▸ **Task data**

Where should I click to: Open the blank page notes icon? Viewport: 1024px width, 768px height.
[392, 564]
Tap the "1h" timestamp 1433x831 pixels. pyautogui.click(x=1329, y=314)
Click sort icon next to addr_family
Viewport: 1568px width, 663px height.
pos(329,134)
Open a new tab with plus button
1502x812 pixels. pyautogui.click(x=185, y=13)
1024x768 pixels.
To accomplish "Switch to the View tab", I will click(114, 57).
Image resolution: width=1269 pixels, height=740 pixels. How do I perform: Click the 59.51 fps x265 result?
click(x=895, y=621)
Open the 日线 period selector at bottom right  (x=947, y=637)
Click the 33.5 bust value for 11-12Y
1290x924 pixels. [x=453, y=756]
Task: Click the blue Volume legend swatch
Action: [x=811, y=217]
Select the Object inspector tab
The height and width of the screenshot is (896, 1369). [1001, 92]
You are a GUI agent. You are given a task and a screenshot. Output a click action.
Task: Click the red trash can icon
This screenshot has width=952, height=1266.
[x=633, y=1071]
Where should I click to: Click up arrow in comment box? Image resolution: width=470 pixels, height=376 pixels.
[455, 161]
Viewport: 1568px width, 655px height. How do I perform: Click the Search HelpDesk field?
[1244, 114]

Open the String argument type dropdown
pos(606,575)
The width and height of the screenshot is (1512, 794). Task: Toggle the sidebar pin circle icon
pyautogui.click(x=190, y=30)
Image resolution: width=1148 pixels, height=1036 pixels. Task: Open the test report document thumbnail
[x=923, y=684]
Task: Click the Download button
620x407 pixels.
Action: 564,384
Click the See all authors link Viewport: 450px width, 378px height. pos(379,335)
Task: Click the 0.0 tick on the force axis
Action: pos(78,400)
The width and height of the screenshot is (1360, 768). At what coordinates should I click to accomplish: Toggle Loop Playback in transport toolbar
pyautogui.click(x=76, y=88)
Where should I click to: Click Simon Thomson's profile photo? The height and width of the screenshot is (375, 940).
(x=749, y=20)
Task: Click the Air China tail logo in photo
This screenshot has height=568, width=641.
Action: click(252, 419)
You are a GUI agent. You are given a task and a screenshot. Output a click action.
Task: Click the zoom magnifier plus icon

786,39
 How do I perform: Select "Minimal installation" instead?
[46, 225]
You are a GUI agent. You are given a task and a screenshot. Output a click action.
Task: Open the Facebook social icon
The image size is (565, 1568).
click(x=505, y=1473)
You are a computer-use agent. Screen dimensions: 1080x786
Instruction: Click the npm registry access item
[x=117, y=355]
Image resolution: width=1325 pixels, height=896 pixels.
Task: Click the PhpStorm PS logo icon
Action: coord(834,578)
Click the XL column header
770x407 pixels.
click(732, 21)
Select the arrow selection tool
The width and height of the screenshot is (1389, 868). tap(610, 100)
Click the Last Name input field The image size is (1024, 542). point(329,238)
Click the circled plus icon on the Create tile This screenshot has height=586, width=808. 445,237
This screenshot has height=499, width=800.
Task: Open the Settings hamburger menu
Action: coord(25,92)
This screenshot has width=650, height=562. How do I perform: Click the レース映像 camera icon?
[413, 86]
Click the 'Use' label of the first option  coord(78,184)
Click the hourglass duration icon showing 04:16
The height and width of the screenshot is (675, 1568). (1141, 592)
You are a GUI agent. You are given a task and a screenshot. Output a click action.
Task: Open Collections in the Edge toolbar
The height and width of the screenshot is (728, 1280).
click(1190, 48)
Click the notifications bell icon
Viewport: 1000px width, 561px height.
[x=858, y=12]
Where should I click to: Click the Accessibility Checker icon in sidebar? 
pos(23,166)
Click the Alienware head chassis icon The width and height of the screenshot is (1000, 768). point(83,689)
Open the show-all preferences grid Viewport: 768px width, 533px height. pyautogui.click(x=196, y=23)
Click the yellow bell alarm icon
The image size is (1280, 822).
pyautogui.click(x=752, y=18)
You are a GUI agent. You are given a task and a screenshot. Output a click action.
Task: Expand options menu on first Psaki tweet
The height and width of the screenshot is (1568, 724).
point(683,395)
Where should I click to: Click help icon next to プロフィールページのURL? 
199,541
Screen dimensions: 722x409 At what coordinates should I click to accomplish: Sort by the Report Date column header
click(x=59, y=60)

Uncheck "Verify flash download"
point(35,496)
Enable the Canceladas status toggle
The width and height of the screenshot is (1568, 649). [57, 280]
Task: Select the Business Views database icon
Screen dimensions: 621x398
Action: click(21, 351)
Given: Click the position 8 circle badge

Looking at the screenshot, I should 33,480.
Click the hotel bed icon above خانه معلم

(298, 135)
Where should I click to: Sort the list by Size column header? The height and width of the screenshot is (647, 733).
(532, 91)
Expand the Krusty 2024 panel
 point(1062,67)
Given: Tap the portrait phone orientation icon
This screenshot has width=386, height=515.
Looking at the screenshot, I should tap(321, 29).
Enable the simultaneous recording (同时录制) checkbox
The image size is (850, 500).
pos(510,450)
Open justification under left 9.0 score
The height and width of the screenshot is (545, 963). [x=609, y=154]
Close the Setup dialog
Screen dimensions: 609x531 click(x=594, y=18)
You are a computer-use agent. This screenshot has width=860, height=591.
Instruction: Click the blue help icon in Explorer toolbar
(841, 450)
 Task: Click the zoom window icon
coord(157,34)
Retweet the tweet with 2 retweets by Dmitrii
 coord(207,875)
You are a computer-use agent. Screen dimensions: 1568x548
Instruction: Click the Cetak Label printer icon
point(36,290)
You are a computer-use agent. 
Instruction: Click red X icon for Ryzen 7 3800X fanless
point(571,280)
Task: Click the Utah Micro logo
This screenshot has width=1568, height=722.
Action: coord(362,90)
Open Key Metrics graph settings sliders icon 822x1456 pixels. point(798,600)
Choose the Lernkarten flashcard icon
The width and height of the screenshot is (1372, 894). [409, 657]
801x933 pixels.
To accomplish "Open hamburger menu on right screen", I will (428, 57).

▸ **Challenge**
Rewrite all of the records above, changing every "Instruction" to "Command" and leaving everything else as it is.

▸ **Task response**
Where should I click to: Open the blank page notes icon? Viewport: 1024px width, 768px height.
[392, 564]
Tap the "1h" timestamp 1433x831 pixels. pyautogui.click(x=1329, y=314)
Click sort icon next to addr_family
Viewport: 1568px width, 663px height.
pos(329,134)
Open a new tab with plus button
1502x812 pixels. pyautogui.click(x=185, y=13)
1024x768 pixels.
To accomplish "Switch to the View tab", I will click(114, 57).
Image resolution: width=1269 pixels, height=740 pixels. How do I perform: Click the 59.51 fps x265 result?
click(x=895, y=621)
Open the 日线 period selector at bottom right  (x=947, y=637)
Click the 33.5 bust value for 11-12Y
1290x924 pixels. [x=453, y=756]
Task: Click the blue Volume legend swatch
Action: [x=811, y=217]
Select the Object inspector tab
The height and width of the screenshot is (896, 1369). [1001, 92]
You are a GUI agent. You are given a task and a screenshot. Output a click action.
Task: Click the red trash can icon
This screenshot has width=952, height=1266.
[x=633, y=1071]
Where should I click to: Click up arrow in comment box? Image resolution: width=470 pixels, height=376 pixels.
[455, 161]
Viewport: 1568px width, 655px height. How do I perform: Click the Search HelpDesk field?
[1244, 114]

Open the String argument type dropdown
pos(606,575)
The width and height of the screenshot is (1512, 794). Task: Toggle the sidebar pin circle icon
pyautogui.click(x=190, y=30)
Image resolution: width=1148 pixels, height=1036 pixels. Task: Open the test report document thumbnail
[x=923, y=684]
Task: Click the Download button
620x407 pixels.
Action: 564,384
Click the See all authors link Viewport: 450px width, 378px height. pos(379,335)
Task: Click the 0.0 tick on the force axis
Action: pos(78,400)
The width and height of the screenshot is (1360, 768). At what coordinates should I click to accomplish: Toggle Loop Playback in transport toolbar
pyautogui.click(x=76, y=88)
Where should I click to: Click Simon Thomson's profile photo? The height and width of the screenshot is (375, 940).
(x=749, y=20)
Task: Click the Air China tail logo in photo
This screenshot has height=568, width=641.
Action: click(252, 419)
You are a GUI agent. You are given a task and a screenshot. Output a click action.
Task: Click the zoom magnifier plus icon

786,39
 How do I perform: Select "Minimal installation" instead?
[46, 225]
You are a GUI agent. You are given a task and a screenshot. Output a click action.
Task: Open the Facebook social icon
The image size is (565, 1568).
click(x=505, y=1473)
You are a computer-use agent. Screen dimensions: 1080x786
Command: Click the npm registry access item
[x=117, y=355]
Image resolution: width=1325 pixels, height=896 pixels.
Task: Click the PhpStorm PS logo icon
Action: coord(834,578)
Click the XL column header
770x407 pixels.
click(732, 21)
Select the arrow selection tool
The width and height of the screenshot is (1389, 868). tap(610, 100)
Click the Last Name input field The image size is (1024, 542). point(329,238)
Click the circled plus icon on the Create tile This screenshot has height=586, width=808. 445,237
This screenshot has height=499, width=800.
Task: Open the Settings hamburger menu
Action: coord(25,92)
This screenshot has width=650, height=562. How do I perform: Click the レース映像 camera icon?
[413, 86]
Click the 'Use' label of the first option  coord(78,184)
Click the hourglass duration icon showing 04:16
The height and width of the screenshot is (675, 1568). (1141, 592)
You are a GUI agent. You are given a task and a screenshot. Output a click action.
Task: Open Collections in the Edge toolbar
The height and width of the screenshot is (728, 1280).
click(1190, 48)
Click the notifications bell icon
Viewport: 1000px width, 561px height.
[x=858, y=12]
Where should I click to: Click the Accessibility Checker icon in sidebar? 
pos(23,166)
Click the Alienware head chassis icon The width and height of the screenshot is (1000, 768). point(83,689)
Open the show-all preferences grid Viewport: 768px width, 533px height. pyautogui.click(x=196, y=23)
Click the yellow bell alarm icon
The image size is (1280, 822).
pyautogui.click(x=752, y=18)
You are a GUI agent. You are given a task and a screenshot. Output a click action.
Task: Expand options menu on first Psaki tweet
The height and width of the screenshot is (1568, 724).
point(683,395)
Where should I click to: Click help icon next to プロフィールページのURL? 
199,541
Screen dimensions: 722x409 At what coordinates should I click to accomplish: Sort by the Report Date column header
click(x=59, y=60)

Uncheck "Verify flash download"
point(35,496)
Enable the Canceladas status toggle
The width and height of the screenshot is (1568, 649). [57, 280]
Task: Select the Business Views database icon
Screen dimensions: 621x398
Action: click(21, 351)
Given: Click the position 8 circle badge

Looking at the screenshot, I should 33,480.
Click the hotel bed icon above خانه معلم

(298, 135)
Where should I click to: Sort the list by Size column header? The height and width of the screenshot is (647, 733).
(532, 91)
Expand the Krusty 2024 panel
 point(1062,67)
Given: Tap the portrait phone orientation icon
This screenshot has width=386, height=515.
Looking at the screenshot, I should tap(321, 29).
Enable the simultaneous recording (同时录制) checkbox
The image size is (850, 500).
pos(510,450)
Open justification under left 9.0 score
The height and width of the screenshot is (545, 963). [x=609, y=154]
Close the Setup dialog
Screen dimensions: 609x531 click(x=594, y=18)
You are a computer-use agent. This screenshot has width=860, height=591.
Command: Click the blue help icon in Explorer toolbar
(841, 450)
 Task: Click the zoom window icon
coord(157,34)
Retweet the tweet with 2 retweets by Dmitrii
 coord(207,875)
You are a computer-use agent. Screen dimensions: 1568x548
Command: Click the Cetak Label printer icon
point(36,290)
You are a computer-use agent. 
Command: Click red X icon for Ryzen 7 3800X fanless
point(571,280)
Task: Click the Utah Micro logo
This screenshot has width=1568, height=722.
Action: coord(362,90)
Open Key Metrics graph settings sliders icon 822x1456 pixels. point(798,600)
Choose the Lernkarten flashcard icon
The width and height of the screenshot is (1372, 894). [409, 657]
801x933 pixels.
To accomplish "Open hamburger menu on right screen", I will (428, 57).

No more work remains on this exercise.